La maschera è un elemento complesso e simbolico che evoca significati, risuona nell’inconscio collettivo; interpretarla implica superare il confine tra apparenza e verità, alla ricerca dell’individuazione del sé. La maschera in queste pagine viene esplorata nella storia e nelle diverse culture e tradizioni, dai guerrieri norreni ai riti egizi, nei riti mistici e nei culti di morte e rinascita nella connessione di mondi lontani. Jung la concepisce come archetipo della Persona, una sorta di velo tra sé stessi e la società, mentre attraverso Nietzsche la si può relazionare alla volontà di potenza dionisiaca. Oggi ritroviamo la maschera nei suoi vari significati nel cinema, nei videogiochi, nella musica, in un invito a decostruire i ruoli e a svelare la molteplicità interiore di ognuno.
“Il vero motivo – sottolinea Alessio Sidoti – per cui vi è la necessità di parlare di maschere è che si deve essere in grado di guardare allo specchio il riflesso e raccoglierne tutti i frammenti.”
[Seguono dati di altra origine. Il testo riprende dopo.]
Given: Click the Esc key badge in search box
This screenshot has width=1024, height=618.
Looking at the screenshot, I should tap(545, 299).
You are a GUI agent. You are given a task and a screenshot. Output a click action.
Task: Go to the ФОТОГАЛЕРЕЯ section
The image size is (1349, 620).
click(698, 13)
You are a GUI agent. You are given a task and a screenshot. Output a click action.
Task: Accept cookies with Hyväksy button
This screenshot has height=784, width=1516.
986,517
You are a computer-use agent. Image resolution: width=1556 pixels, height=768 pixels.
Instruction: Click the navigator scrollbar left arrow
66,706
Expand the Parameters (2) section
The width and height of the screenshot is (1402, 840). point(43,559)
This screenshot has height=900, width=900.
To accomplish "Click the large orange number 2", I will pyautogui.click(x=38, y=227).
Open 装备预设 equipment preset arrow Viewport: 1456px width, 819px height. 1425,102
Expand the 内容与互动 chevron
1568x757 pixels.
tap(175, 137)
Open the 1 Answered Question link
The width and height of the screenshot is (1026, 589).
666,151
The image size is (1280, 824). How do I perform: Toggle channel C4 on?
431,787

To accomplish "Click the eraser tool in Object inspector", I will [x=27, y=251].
Alessio Sidoti, di origini catanesi, è dottore in Scienze e tecniche psicologiche. Laureando in psicologia clinica dell’infanzia e dell’adolescenza e criminologo specializzato in “codice rosso” e “culto satanico”. Ha pubblicato due articoli sulla rivista «Criminologia Italia», dai titoli: “L’archétipo del serial killer: un’analisi junghiana”; “Inconscio satanico: analisi e applicazione tra psicologia analitica e criminologia”. In fase di pubblicazione vi è il saggio scientifico Genesis del serial killer con l’editore Il Papavero. Durante il tempo libero ama leggere libri di filosofia, psicologia e criminologia. Si rilassa anche con i videogiochi e, proprio grazie a loro, vuole intraprendere la strada della “videogame therapy”. Infine, fa attività di divulgazione su Instagram, tramite il profilo: psicologia_di_antares.



Recensioni
Ancora non ci sono recensioni.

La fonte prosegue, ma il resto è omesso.